■ **TASK TO CARRY OUT**
Please show all lines of the records that include "agent".

::: PROVIDED ENTRIES

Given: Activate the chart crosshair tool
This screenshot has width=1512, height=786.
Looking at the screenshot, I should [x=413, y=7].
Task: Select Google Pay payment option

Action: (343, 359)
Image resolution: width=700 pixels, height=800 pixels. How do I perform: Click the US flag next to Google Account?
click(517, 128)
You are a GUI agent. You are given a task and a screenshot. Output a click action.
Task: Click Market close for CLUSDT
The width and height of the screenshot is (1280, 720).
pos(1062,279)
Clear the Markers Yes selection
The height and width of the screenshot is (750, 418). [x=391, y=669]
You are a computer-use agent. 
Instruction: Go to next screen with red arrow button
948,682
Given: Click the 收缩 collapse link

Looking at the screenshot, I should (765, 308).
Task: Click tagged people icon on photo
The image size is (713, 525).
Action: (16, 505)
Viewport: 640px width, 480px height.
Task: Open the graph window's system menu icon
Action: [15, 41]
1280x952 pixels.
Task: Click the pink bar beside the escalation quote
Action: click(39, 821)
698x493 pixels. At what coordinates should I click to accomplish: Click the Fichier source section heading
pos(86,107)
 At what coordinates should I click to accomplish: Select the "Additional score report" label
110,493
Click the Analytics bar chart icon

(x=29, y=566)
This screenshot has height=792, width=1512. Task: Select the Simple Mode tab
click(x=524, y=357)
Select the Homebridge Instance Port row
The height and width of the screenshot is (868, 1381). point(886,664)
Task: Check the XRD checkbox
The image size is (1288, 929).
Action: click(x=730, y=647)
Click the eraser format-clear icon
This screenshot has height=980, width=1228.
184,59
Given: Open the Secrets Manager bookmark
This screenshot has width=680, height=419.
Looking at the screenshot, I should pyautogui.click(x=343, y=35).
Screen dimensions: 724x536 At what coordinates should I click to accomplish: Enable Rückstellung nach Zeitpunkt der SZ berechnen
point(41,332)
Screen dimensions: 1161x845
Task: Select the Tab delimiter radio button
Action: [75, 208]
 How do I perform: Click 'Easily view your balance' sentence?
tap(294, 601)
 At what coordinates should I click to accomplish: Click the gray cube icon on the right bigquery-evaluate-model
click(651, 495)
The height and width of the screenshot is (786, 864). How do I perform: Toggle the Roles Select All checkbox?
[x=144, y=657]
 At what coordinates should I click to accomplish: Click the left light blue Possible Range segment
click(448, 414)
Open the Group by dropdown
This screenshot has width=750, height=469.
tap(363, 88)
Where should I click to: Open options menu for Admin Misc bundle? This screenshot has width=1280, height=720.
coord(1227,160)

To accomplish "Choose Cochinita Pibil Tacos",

::::::

■ **TASK SOLUTION**
You are a GUI agent. You are given a task and a screenshot. Output a click action.
You are a computer-use agent. 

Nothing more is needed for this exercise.